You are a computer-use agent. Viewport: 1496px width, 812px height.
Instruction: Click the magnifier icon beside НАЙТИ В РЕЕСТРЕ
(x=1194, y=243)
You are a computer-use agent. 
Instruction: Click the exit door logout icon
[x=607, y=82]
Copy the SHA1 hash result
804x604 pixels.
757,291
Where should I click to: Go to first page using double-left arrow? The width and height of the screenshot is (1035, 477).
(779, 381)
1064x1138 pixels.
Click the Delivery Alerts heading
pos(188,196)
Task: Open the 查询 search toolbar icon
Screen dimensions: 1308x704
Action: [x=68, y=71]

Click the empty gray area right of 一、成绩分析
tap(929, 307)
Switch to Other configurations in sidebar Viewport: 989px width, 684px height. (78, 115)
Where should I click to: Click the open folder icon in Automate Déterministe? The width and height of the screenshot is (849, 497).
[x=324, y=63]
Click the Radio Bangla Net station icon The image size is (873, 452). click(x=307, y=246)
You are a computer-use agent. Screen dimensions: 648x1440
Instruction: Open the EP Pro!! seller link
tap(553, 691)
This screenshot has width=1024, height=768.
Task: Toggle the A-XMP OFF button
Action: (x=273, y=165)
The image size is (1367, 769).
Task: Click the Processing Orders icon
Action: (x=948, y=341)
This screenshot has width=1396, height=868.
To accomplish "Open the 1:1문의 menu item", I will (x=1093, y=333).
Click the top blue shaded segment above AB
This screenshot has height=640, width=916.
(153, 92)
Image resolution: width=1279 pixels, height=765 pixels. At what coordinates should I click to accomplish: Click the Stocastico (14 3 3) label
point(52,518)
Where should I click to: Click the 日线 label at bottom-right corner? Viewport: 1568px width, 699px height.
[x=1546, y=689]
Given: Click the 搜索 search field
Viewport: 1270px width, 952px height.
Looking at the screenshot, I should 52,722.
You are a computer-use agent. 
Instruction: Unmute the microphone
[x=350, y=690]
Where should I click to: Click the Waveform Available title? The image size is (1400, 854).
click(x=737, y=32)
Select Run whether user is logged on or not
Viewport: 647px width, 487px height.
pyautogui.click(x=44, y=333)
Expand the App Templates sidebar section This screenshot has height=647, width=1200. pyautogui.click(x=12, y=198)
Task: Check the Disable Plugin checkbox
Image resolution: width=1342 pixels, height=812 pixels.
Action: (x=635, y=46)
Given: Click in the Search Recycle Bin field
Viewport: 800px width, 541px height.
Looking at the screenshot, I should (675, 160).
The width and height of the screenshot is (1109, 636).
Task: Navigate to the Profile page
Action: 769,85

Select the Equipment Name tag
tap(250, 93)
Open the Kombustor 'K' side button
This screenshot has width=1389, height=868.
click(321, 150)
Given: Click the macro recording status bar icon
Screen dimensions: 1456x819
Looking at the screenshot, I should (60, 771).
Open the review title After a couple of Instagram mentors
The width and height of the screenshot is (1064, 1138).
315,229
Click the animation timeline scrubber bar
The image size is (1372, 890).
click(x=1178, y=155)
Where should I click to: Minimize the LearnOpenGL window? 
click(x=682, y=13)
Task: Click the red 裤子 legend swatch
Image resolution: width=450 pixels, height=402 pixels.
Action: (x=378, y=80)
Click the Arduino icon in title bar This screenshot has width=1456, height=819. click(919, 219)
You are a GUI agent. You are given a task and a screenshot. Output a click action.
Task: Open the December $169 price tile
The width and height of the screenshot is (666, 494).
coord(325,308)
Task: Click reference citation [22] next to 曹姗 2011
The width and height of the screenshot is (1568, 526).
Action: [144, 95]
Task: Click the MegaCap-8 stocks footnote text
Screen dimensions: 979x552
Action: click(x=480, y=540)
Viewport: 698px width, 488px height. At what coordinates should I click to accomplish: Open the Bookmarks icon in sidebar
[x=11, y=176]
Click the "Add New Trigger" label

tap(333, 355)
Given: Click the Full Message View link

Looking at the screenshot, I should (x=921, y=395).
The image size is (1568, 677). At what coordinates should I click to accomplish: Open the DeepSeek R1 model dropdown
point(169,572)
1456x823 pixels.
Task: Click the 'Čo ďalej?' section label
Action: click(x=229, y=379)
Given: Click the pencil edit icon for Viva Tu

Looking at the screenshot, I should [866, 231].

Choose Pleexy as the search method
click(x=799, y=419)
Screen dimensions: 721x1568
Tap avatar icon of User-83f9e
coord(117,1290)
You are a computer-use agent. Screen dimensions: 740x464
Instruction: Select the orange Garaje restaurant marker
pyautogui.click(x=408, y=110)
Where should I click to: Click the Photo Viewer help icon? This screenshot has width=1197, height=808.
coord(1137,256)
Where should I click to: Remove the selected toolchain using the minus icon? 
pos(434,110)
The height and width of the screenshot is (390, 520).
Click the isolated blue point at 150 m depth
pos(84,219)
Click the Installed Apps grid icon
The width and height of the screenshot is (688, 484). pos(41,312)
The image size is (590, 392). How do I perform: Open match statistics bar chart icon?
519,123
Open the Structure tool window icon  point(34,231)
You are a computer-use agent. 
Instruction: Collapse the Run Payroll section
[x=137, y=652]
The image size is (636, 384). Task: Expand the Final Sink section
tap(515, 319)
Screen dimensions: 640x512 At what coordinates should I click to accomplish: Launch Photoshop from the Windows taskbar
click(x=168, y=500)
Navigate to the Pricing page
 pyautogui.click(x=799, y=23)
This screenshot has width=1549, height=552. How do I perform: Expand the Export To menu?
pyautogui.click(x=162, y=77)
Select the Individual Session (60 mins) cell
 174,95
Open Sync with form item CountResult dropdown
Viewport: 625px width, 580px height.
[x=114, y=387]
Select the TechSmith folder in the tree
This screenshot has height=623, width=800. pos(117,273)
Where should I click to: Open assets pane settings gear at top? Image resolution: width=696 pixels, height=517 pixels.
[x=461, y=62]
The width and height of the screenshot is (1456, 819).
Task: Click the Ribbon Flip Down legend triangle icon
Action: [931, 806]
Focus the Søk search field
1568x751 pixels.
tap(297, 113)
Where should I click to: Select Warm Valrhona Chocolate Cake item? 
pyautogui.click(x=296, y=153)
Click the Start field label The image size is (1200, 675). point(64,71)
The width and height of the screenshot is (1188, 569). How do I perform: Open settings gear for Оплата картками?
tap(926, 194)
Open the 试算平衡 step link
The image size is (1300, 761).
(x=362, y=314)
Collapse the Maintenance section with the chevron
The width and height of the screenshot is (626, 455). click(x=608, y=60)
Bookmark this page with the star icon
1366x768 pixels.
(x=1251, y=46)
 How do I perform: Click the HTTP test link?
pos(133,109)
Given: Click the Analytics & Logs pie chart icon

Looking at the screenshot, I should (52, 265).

================

▶ [WHAT YOU HAVE TO DO]:
Can you update the rows from the line containing "Where should I click to: Select" through the last row, replacing "Maintenance" with "Billing" and leaving everything else unchanged?

▶ [RIGHT ANSWER]:
Where should I click to: Select Warm Valrhona Chocolate Cake item? 
pyautogui.click(x=296, y=153)
Click the Start field label The image size is (1200, 675). point(64,71)
The width and height of the screenshot is (1188, 569). How do I perform: Open settings gear for Оплата картками?
tap(926, 194)
Open the 试算平衡 step link
The image size is (1300, 761).
(x=362, y=314)
Collapse the Billing section with the chevron
The width and height of the screenshot is (626, 455). click(x=608, y=60)
Bookmark this page with the star icon
1366x768 pixels.
(x=1251, y=46)
 How do I perform: Click the HTTP test link?
pos(133,109)
Given: Click the Analytics & Logs pie chart icon

Looking at the screenshot, I should (52, 265).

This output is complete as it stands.